EXERCISE OBJECTIVE.
Once you find the line containing "The image size is (1216, 594).", output it and every line after it to the end of the records, exactly.

DATA RECORDS.
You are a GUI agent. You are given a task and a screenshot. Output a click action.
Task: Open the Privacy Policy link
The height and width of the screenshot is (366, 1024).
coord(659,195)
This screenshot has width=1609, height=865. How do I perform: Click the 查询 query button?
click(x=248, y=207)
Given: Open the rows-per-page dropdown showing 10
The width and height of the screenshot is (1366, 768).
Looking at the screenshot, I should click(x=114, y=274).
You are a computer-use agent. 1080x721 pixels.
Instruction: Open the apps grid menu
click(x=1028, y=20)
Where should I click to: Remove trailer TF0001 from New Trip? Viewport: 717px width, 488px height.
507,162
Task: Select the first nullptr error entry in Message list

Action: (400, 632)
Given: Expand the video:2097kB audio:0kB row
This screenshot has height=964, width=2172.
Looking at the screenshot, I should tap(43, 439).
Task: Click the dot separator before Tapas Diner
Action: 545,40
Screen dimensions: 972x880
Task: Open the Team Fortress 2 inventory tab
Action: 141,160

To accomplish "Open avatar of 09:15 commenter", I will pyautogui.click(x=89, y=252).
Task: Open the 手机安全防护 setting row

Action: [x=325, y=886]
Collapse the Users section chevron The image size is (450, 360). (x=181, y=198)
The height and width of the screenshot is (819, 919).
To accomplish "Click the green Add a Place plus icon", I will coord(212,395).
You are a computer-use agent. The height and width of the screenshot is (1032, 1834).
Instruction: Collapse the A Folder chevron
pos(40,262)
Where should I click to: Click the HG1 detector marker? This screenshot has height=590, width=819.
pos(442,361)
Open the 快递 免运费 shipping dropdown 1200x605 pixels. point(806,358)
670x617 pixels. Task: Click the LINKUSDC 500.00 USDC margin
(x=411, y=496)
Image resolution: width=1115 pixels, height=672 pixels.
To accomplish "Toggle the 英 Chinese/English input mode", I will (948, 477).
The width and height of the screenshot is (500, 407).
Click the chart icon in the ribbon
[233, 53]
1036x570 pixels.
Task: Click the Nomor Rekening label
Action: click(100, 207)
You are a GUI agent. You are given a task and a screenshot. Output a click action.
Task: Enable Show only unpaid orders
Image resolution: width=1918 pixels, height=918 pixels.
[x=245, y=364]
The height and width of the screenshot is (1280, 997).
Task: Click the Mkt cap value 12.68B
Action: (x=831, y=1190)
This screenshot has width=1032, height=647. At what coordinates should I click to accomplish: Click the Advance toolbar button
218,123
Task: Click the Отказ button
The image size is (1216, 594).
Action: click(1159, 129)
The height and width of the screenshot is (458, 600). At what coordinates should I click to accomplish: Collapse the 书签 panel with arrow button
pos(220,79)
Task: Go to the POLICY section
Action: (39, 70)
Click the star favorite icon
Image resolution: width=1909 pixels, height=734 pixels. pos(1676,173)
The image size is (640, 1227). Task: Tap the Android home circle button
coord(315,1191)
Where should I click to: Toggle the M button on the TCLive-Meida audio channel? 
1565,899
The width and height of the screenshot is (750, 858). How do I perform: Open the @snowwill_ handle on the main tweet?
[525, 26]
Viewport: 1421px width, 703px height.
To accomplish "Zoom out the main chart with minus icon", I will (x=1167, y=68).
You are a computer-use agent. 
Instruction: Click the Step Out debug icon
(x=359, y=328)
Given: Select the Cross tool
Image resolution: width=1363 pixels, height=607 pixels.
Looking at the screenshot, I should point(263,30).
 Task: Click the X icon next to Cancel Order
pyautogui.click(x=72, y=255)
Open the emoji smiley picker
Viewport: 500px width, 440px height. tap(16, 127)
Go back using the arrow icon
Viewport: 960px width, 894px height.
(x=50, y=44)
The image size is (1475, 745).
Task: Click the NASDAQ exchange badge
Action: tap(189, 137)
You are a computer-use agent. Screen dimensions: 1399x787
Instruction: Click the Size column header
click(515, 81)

SOLUTION BELOW.
The image size is (1216, 594).
Action: click(1159, 129)
The height and width of the screenshot is (458, 600). At what coordinates should I click to accomplish: Collapse the 书签 panel with arrow button
pos(220,79)
Task: Go to the POLICY section
Action: (39, 70)
Click the star favorite icon
Image resolution: width=1909 pixels, height=734 pixels. pos(1676,173)
The image size is (640, 1227). Task: Tap the Android home circle button
coord(315,1191)
Where should I click to: Toggle the M button on the TCLive-Meida audio channel? 
1565,899
The width and height of the screenshot is (750, 858). How do I perform: Open the @snowwill_ handle on the main tweet?
[525, 26]
Viewport: 1421px width, 703px height.
To accomplish "Zoom out the main chart with minus icon", I will (x=1167, y=68).
You are a computer-use agent. 
Instruction: Click the Step Out debug icon
(x=359, y=328)
Given: Select the Cross tool
Image resolution: width=1363 pixels, height=607 pixels.
Looking at the screenshot, I should point(263,30).
 Task: Click the X icon next to Cancel Order
pyautogui.click(x=72, y=255)
Open the emoji smiley picker
Viewport: 500px width, 440px height. tap(16, 127)
Go back using the arrow icon
Viewport: 960px width, 894px height.
(x=50, y=44)
The image size is (1475, 745).
Task: Click the NASDAQ exchange badge
Action: tap(189, 137)
You are a computer-use agent. Screen dimensions: 1399x787
Instruction: Click the Size column header
click(515, 81)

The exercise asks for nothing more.